A group of ‘script kiddies’ tied to Iran are targeting companies worldwide with internet-facing Remote Desktop Protocol (RDP) ports and weak credentials in order to infect them with Dharma ransomware.
The Dharma malware (also known as Crysis) has been distributed as a ransomware-as-a-service (RaaS) model since at least 2016. While the ransomware was previously used by advance persistent threat (APT) actors, its source code surfaced in March 2020, making it available to a wider breadth of attackers. That is the case with this latest Iran-linked threat group, which researchers say is unsophisticated and has been targeting companies across Russia, Japan, China and India with the ransomware since June.
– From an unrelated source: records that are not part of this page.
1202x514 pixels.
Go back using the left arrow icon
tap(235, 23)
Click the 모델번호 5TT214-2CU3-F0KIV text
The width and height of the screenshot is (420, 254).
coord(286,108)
“The fact Dharma source code has been made widely available led to the increase in the number of operators deploying it,” Oleg Skulkin, senior digital forensics specialist with Group-IB, said in an analysis of the attacks posted Monday. “It’s surprising that Dharma landed in the hands of Iranian script kiddies who used it for financial gain, as Iran has traditionally been a land of state-sponsored attackers engaged in espionage and sabotage. Despite that these cybercriminals use quite common tactics, techniques and procedures they have been quite effective.”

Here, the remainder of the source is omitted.